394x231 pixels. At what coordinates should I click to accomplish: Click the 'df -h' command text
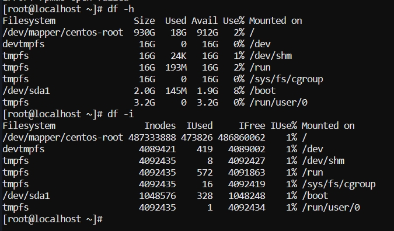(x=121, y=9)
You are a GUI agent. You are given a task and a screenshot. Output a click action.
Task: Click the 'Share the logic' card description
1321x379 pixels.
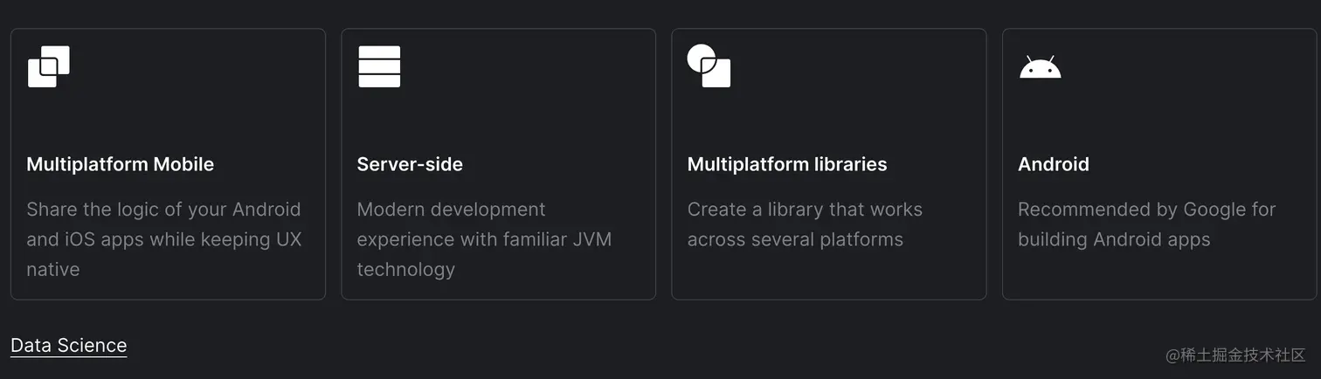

* * *

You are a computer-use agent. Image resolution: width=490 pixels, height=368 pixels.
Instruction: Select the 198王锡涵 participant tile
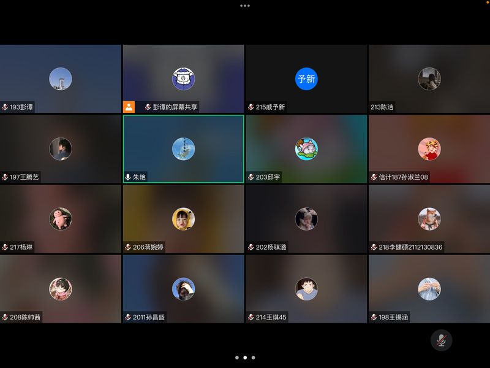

Task description:
Express the records from the line with "394x231 pixels. At" to the line with "1321x379 pixels.", both included, as a JSON list of strings with one string per line, omitting blank lines and the pictures.

Response for this exercise:
[
  "394x231 pixels. At what coordinates should I click to accomplish: Click the 'df -h' command text",
  "(x=121, y=9)",
  "You are a GUI agent. You are given a task and a screenshot. Output a click action.",
  "Task: Click the 'Share the logic' card description",
  "1321x379 pixels."
]